Task to complete:
Exactly the lines below from the one with "Task: Play the 東北大学へようこそ welcome video" up to and including the one with "Task: Open the Debug Console icon" make up the answer, with nothing else added.

[Collected data]

-----

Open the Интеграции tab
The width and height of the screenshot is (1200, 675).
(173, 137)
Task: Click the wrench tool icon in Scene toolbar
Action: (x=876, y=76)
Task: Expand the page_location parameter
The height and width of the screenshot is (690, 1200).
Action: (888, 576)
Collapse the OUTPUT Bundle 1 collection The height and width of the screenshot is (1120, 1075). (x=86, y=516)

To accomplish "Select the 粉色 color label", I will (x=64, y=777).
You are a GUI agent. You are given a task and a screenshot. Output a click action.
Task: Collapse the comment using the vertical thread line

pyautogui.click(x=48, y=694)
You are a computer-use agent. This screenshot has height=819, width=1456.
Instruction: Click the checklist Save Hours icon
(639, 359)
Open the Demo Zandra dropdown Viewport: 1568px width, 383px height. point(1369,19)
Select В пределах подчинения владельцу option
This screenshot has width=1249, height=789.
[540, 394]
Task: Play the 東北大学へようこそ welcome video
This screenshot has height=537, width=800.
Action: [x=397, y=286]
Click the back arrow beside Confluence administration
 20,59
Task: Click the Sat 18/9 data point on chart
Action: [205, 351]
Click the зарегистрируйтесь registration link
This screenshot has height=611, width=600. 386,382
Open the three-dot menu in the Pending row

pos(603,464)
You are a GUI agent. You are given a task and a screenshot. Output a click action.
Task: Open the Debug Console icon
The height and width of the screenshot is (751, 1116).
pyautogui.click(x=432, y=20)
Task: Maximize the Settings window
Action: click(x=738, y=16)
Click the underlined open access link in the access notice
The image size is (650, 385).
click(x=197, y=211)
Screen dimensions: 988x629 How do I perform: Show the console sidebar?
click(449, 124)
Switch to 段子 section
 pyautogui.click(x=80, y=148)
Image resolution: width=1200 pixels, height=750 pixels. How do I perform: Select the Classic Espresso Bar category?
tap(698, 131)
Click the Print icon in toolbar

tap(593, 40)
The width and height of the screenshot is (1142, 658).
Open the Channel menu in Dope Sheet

-----

Response to the task:
Task: Play the 東北大学へようこそ welcome video
This screenshot has height=537, width=800.
Action: [x=397, y=286]
Click the back arrow beside Confluence administration
 20,59
Task: Click the Sat 18/9 data point on chart
Action: [205, 351]
Click the зарегистрируйтесь registration link
This screenshot has height=611, width=600. 386,382
Open the three-dot menu in the Pending row

pos(603,464)
You are a GUI agent. You are given a task and a screenshot. Output a click action.
Task: Open the Debug Console icon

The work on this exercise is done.